DuckDB natively supports attaching multiple catalogs in a single connection. While the default model is one catalog per project, a deployment can attach additional catalogs as needed: a shared reference catalog (country codes, lookup tables), a catalog per medallion zone, or any other arrangement. This is deployment configuration, not a code change. The platform does not restrict how catalogs are organized beyond the default recommendation.

Access and the read path

Access grants are scoped to projects (see ADR-0005). A user's read connection attaches only the project catalogs they are permitted to read, read-only, which is how project isolation is enforced at query time (see ADR-0002 for the read and write split).

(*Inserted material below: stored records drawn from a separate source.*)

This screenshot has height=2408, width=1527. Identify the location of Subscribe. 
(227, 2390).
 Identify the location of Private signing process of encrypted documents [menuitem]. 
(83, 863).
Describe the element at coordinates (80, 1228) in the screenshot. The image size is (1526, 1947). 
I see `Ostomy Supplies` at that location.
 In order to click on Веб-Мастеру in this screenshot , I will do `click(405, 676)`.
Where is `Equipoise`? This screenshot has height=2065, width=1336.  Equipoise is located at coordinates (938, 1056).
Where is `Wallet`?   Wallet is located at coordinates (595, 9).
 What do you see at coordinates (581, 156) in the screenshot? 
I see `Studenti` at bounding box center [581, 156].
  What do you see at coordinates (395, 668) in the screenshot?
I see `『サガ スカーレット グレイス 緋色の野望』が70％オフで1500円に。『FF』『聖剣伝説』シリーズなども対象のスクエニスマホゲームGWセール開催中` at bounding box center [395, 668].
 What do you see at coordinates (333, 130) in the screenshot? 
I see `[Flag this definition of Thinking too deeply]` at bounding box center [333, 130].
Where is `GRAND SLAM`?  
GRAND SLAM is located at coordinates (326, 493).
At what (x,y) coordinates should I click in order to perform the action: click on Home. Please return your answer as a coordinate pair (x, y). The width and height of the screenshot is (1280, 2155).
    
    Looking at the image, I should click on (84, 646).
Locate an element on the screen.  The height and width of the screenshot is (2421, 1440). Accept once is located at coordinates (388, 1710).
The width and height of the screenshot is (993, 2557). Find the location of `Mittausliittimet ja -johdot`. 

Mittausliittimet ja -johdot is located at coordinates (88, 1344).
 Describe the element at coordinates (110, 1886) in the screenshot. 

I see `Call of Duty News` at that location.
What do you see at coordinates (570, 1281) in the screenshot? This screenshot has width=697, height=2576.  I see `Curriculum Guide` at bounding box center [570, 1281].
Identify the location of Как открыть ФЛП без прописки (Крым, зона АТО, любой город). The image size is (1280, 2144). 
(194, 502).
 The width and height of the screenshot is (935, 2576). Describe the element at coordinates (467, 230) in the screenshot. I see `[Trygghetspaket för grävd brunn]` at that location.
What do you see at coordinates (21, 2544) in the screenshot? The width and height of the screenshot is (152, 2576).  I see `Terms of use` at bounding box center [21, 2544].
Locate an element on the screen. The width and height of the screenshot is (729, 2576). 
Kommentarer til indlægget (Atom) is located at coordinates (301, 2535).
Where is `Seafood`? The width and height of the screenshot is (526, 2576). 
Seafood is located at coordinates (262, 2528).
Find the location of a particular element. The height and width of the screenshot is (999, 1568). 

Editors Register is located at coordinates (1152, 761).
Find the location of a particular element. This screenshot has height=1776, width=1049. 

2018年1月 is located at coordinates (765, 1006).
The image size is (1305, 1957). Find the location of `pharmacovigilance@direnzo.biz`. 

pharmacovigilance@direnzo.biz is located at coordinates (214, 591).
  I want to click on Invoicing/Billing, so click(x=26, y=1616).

Because catalogs are separate DuckLake attachments, granting or revoking a project is attaching or detaching a catalog, not rewriting row-level policies.

Consequences

  • Good, because customer isolation is a hard boundary (separate deployment) rather than an application-enforced policy over shared data.
  • Good, because project equals catalog is a clean grant boundary: access is attach or detach, with no per-row or per-column rules to maintain in an engine that does not support them.
  • Good, because the model fits DuckDB's three levels exactly (project, layer, entity) with no naming contortions.
  • Good, because projects map to Dagster code locations, so the catalog dimension stays out of asset keys.
  • Good, because per-project lifecycle (create, back up, retire, set retention) follows naturally from per-project catalogs.
  • Bad, because serving many small customers means many deployments to operate; this is a deliberate trade of per-instance overhead for isolation simplicity.
  • Bad, because cross-project queries inside a deployment require attaching multiple catalogs and cannot assume a single namespace; shared reference data must be handled explicitly (for example a dedicated shared-reference catalog) rather than implicitly joined.

Pros and Cons of the Options

Single shared catalog, schema-name convention

  • Good, because it is the least infrastructure: one catalog, one storage prefix.
  • Bad, because the project boundary becomes a naming convention rather than an enforced boundary, so a misconfigured grant or query can cross it.
  • Bad, because it consumes the schema level for project separation, leaving only two levels for layer and entity and forcing the medallion layers into table-name prefixes.

Tenant partitioning within a shared data plane

  • Good, because a single instance could serve many tenants with less per-tenant overhead.
  • Bad, because DuckLake and DuckDB have no native row or column security, so the entire isolation boundary would live in application code over shared tables.
  • Bad, because it puts the platform's hardest security guarantee in its most fragile place, and a single query bug becomes a cross-tenant data leak.